Information shown:
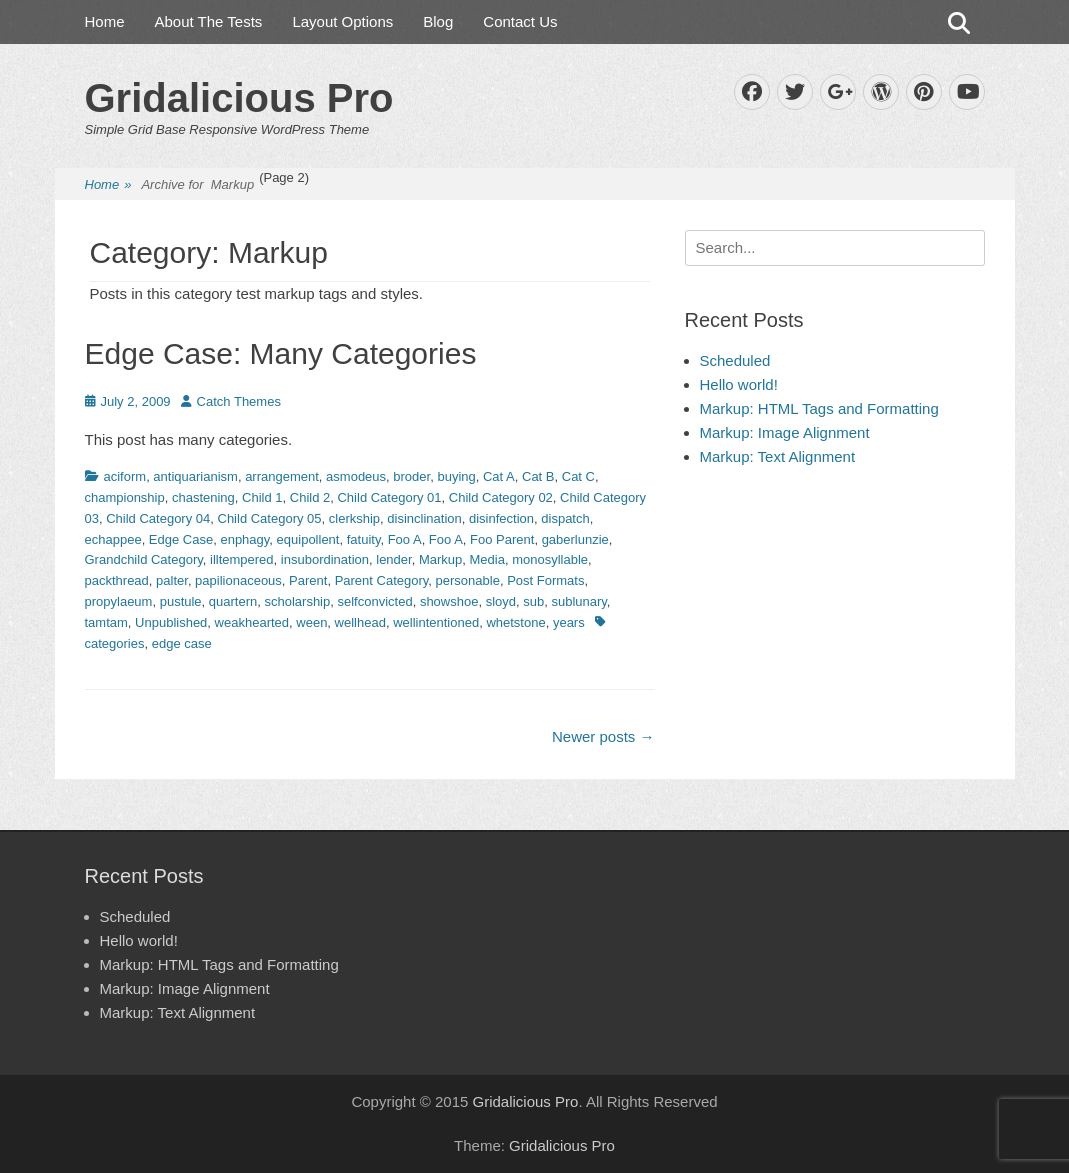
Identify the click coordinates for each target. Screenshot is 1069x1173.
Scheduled (735, 360)
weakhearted (252, 622)
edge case (182, 643)
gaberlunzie (575, 539)
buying (456, 476)
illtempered (242, 559)
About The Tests (209, 21)
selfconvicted (374, 601)
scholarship (297, 601)
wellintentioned (436, 622)
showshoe (449, 601)
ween (311, 622)
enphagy (244, 539)
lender (393, 559)
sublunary (578, 601)
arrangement (282, 476)
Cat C (578, 476)
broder (411, 476)
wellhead (360, 622)
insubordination (325, 559)
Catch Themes (239, 401)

What you should do: Quote every line of the records above word for word, but leave out the picture.

Answer to this problem:
Identify the click coordinates for each target. Screenshot is 1069x1173.
Scheduled (735, 360)
weakhearted (252, 622)
edge case (182, 643)
gaberlunzie (575, 539)
buying (456, 476)
illtempered (242, 559)
About The Tests (209, 21)
selfconvicted (374, 601)
scholarship (297, 601)
wellintentioned (436, 622)
showshoe (449, 601)
ween (311, 622)
enphagy (244, 539)
lender (393, 559)
sublunary (578, 601)
arrangement (282, 476)
Cat C (578, 476)
broder (411, 476)
wellhead (360, 622)
insubordination (325, 559)
Catch Themes (239, 401)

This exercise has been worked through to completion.